El discurso del miedo cala. La extrema derecha avanza en el país vecino y los resultados de las elecciones en Portugal lo confirman: los partidos más radicales ganan terreno. España no permanece ajena a esta ola ultra. El Partido Popular se deja arrastrar por Vox y vota en contra de propuestas sensatas que responden al interés general. Han votado en contra de la revalorización de las pensiones, del decreto para hacer frente a los aranceles irracionales de Trump, y hasta han convertido Eurovisión en un campo de batalla política, alentando el voto a Israel como gesto ideológico. Rechazan mensajes en defensa de la paz, de los derechos humanos, y como siempre, abandonan el Congreso de las ideas.
Ya lo vimos en 2010. Montoro lo dijo sin tapujos: “Dejad que caiga España, que ya la levantaremos nosotros”. Era la consigna de una derecha destructiva, dispuesta a todo con tal de volver al poder. Pusieron piedras que se convirtieron en losas; si no, que se lo pregunten a quienes nunca lograron recuperar el crecimiento necesario para cumplir con los objetivos de estabilidad financiera. Prometieron esperanza y solo trajeron recortes y sufrimiento a la mayoría social.
Hoy, sin embargo, España crece. Los datos económicos son contundentes: generamos más y mejor empleo, reducimos la desigualdad y avanzamos en inversión e innovación tecnológica. Tal vez por eso la oposición evita debatir sobre economía: porque no le conviene. En su lugar, lo sustituye todo por el ruido emocional. En vez de confrontar ideas, atacan personas. Pretenden deshumanizar al Gobierno. Ya lo dejó dicho Aznar: “Quien pueda, que haga”. Y vaya si hacen. Podemos conocer los WhatsApps personales del presidente del Gobierno, pero citan judicialmente al fiscal general del Estado o al delegado del Gobierno en Madrid por una filtración sobre el novio de Ayuso.
Esa política de crispación se filtra del Parlamento a la calle. Y vemos cómo prosperan debates impensables hace una década.
Vivimos una transformación social vertiginosa, que genera incertidumbre y exige respuestas complejas. Una mayoría de inmigrantes se hace cargo de trabajos que ya nadie quiere aquí. Lo paradójico es que muchos de los que más los critican son quienes los «contratan»: para sus campos, sus empresas, o para cuidar a sus mayores.
Durante los años 70 y 80 también vivimos grandes movimientos migratorios internos. Personas con otra lengua materna, con otras costumbres, llegaban a zonas industriales desde distintos puntos del país. Entonces también hubo rechazo. Pero con el tiempo se integraron, enriquecieron nuestra cultura y reforzaron la cohesión social. La convivencia y el mestizaje no nos debilitaron: nos hicieron más fuertes.
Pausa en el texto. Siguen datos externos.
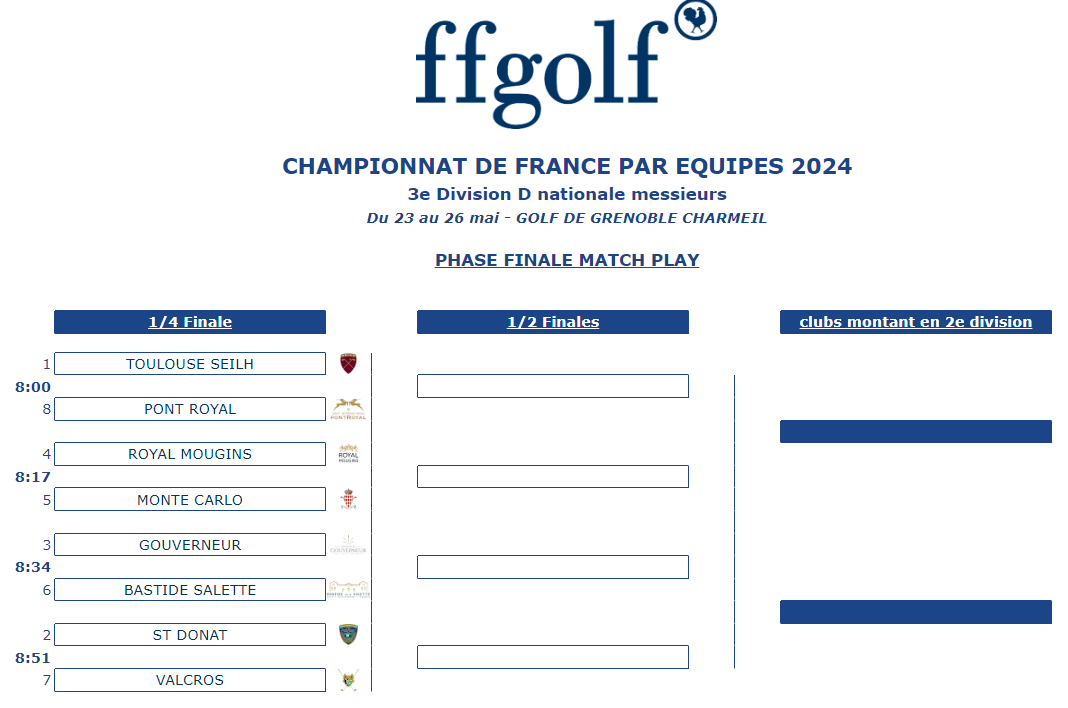Select the TOULOUSE SEILH team box
This screenshot has width=1068, height=708.
coord(190,364)

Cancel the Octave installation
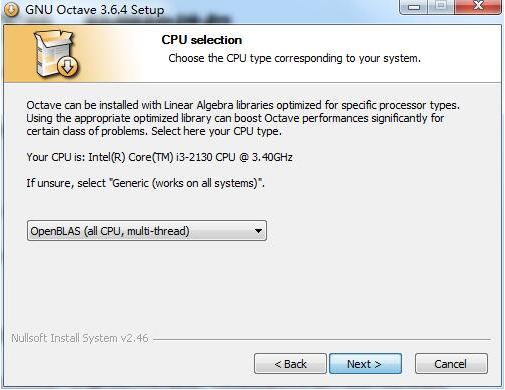click(x=451, y=364)
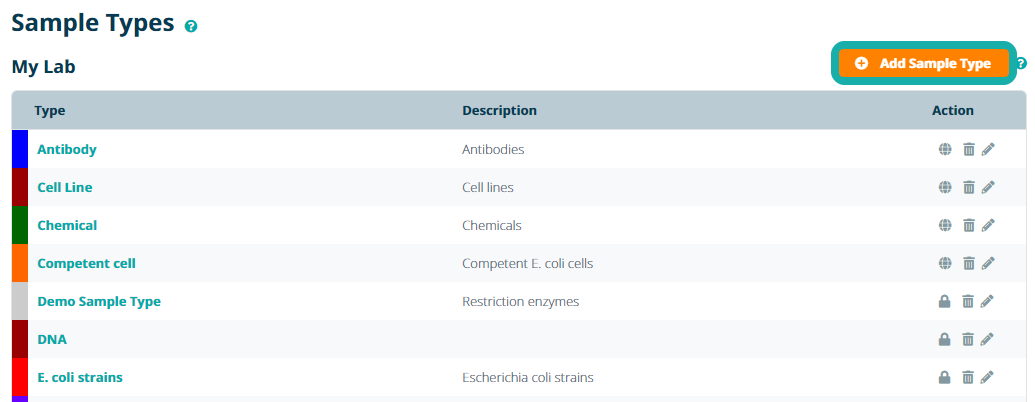Delete the Competent cell sample type
1035x402 pixels.
(x=968, y=263)
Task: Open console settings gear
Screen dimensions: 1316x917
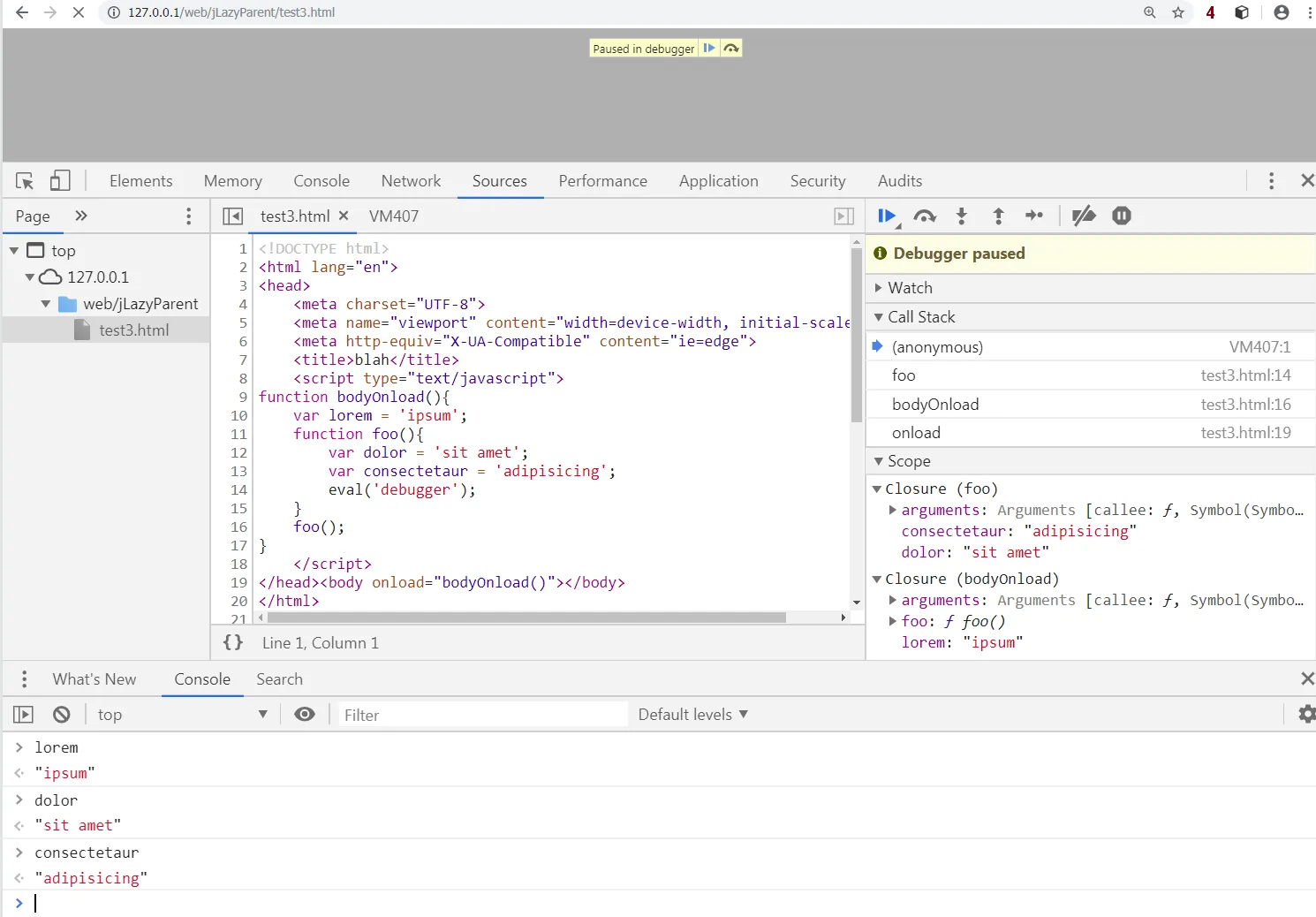Action: tap(1306, 715)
Hoy nuestras calles reflejan una diversidad aún mayor. La procedencia se intuye en los rostros, en las ropas, en los acentos. Y esa diferencia, cuando se ignora, puede generar miedo. Miedo que alimenta el odio. Miedo que la derecha lleva años cultivando con esmero.
Pero no podemos resignarnos. No debemos caer en el marco de la ultraderecha. Frente a lo desconocido, debemos oponer conocimiento. La solución no es el miedo, sino la pedagogía. Hay que crear espacios para el encuentro, la formación y la convivencia. Hay que promover el entendimiento.
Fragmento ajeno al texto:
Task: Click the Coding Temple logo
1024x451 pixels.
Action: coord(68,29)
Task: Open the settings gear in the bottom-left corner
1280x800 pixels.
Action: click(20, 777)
Ser conscientes de los desafíos que nos rodean, responder con propuestas y ofrecer certezas: esa es nuestra tarea. Si quienes defendemos la socialdemocracia olvidamos nuestro objetivo, si nos alejamos de las calles y los barrios, si dejamos de escuchar y de explicar, estaremos condenados a perder el respaldo de la ciudadanía.